**Records**
· · · · · · ·
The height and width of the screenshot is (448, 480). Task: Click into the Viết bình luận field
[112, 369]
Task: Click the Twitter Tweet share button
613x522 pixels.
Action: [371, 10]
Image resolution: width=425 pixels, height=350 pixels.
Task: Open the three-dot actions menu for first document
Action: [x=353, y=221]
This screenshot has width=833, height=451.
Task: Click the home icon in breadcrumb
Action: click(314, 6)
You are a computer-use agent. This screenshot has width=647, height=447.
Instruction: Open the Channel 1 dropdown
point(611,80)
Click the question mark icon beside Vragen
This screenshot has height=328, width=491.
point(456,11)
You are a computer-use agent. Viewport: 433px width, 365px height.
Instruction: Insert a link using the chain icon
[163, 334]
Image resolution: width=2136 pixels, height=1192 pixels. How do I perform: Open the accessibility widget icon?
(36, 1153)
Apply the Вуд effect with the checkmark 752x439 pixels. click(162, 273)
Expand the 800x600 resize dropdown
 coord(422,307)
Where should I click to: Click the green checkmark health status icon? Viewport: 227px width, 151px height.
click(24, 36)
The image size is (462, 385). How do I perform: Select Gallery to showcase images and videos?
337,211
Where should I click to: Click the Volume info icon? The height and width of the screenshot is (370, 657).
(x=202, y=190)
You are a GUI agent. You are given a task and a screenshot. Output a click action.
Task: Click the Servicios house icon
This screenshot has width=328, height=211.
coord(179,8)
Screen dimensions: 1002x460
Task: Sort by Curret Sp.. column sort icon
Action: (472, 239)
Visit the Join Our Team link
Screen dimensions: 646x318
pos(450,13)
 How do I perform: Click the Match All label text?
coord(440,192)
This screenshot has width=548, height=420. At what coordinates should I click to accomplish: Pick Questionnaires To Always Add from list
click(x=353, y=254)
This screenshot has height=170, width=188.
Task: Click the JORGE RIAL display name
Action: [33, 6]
· · · · · · ·
**Problem statement**
Count up the lines above in which the word "computer" appears, and give nothing but that count.

**Answer to the exercise**
2